*WHAT THIS TASK INVOLVES*: Scan the records beneath this line for the line holding "For every named" and the line holding "Search Settings [button]", then transcribe exactly those two and all lines between.

*INFORMATION SUPPLIED*:

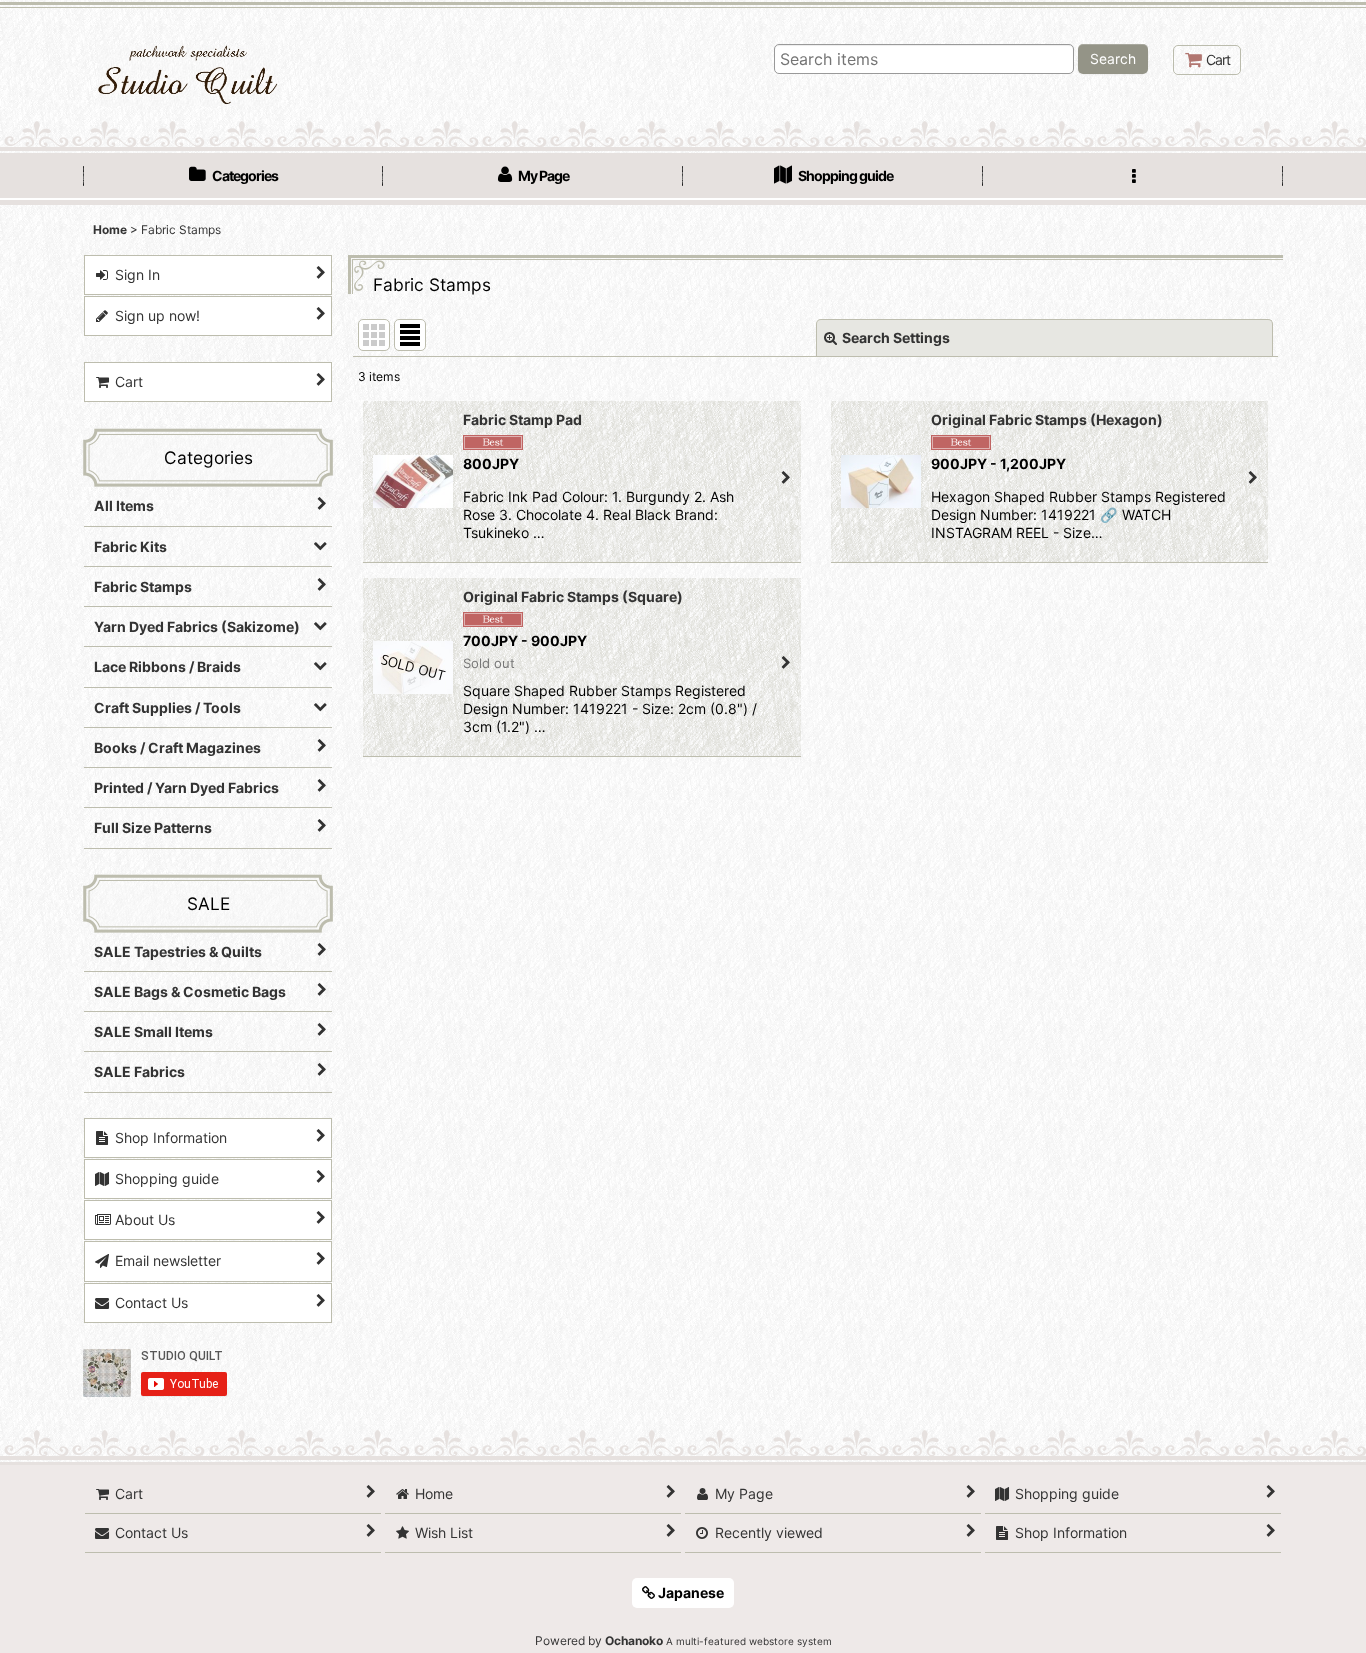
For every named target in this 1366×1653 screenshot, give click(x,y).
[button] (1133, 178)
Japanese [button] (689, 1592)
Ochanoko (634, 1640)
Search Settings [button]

==

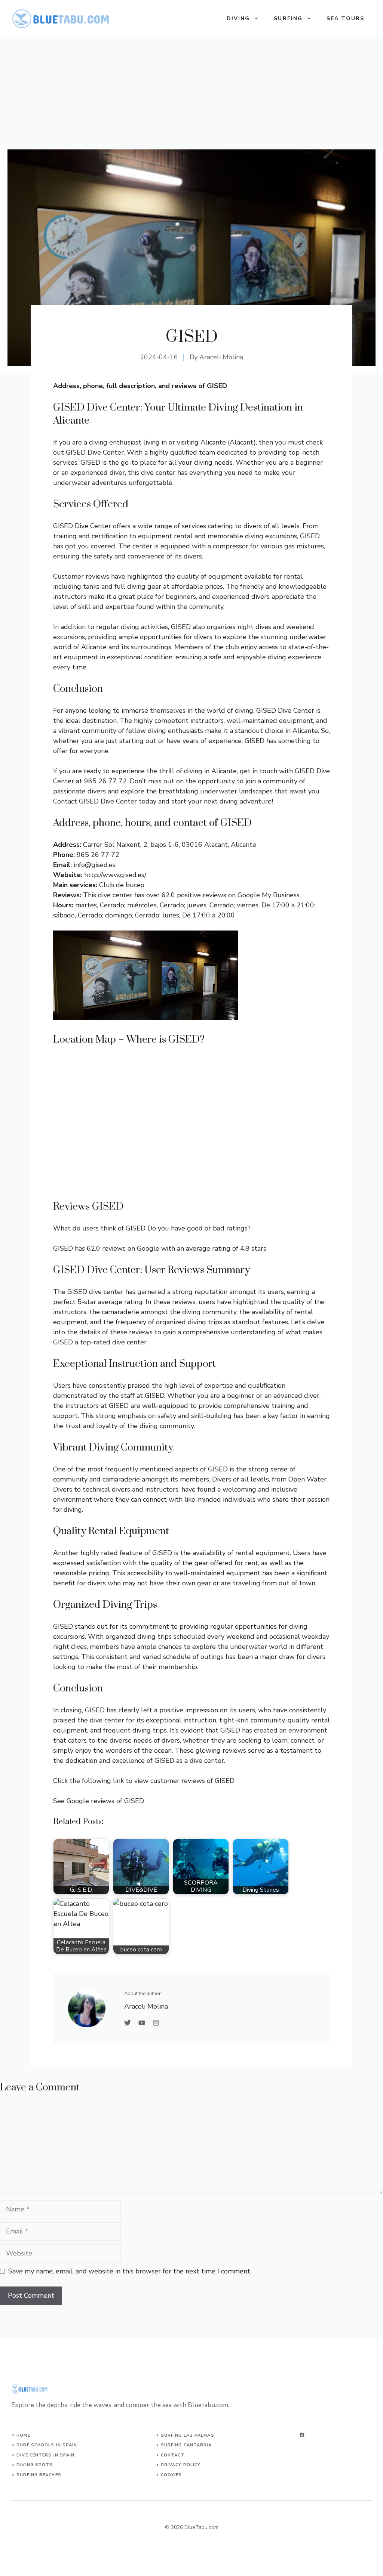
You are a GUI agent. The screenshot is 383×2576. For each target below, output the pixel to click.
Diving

...

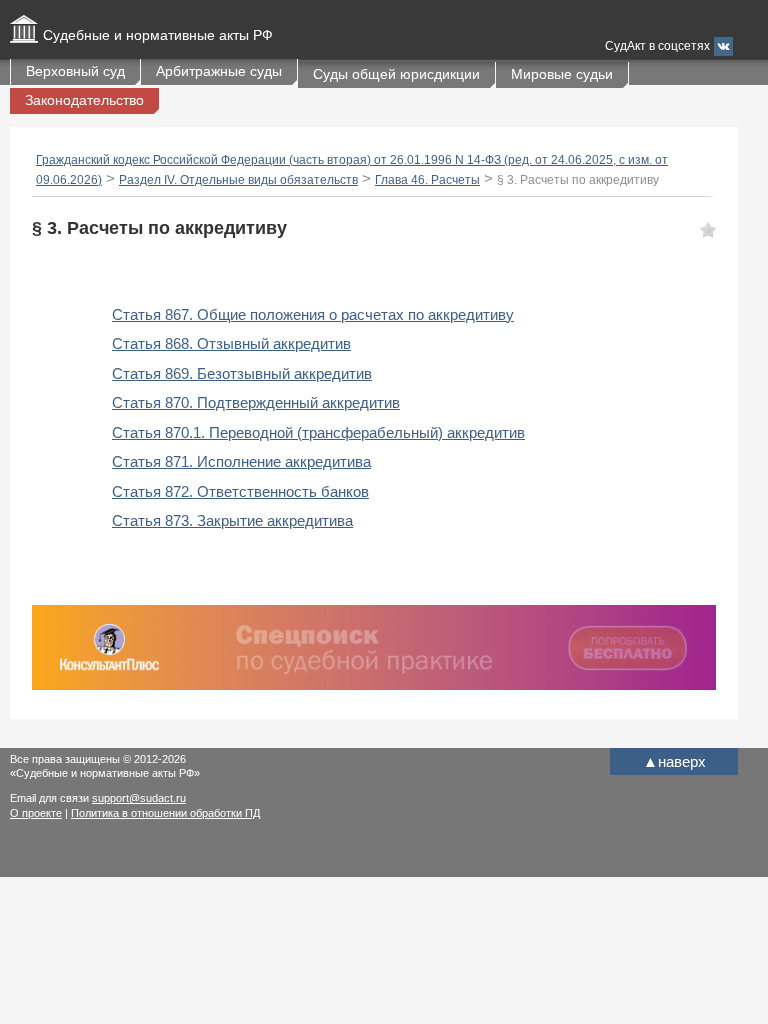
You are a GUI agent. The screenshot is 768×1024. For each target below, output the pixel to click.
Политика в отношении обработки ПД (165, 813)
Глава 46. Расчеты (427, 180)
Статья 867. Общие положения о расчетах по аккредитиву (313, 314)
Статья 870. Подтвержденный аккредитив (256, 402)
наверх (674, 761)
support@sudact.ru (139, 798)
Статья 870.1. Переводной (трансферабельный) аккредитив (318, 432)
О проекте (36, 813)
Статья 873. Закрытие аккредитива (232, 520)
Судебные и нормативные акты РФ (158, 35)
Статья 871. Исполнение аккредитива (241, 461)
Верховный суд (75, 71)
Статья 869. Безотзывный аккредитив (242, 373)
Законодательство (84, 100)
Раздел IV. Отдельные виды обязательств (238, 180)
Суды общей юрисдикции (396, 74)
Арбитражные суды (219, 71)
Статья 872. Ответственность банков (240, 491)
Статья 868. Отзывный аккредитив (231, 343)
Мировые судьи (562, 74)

*SOLUTION*:
For every named target in this 1366×1653 screenshot, give click(x,y).
[button] (1133, 178)
Japanese [button] (689, 1592)
Ochanoko (634, 1640)
Search Settings [button]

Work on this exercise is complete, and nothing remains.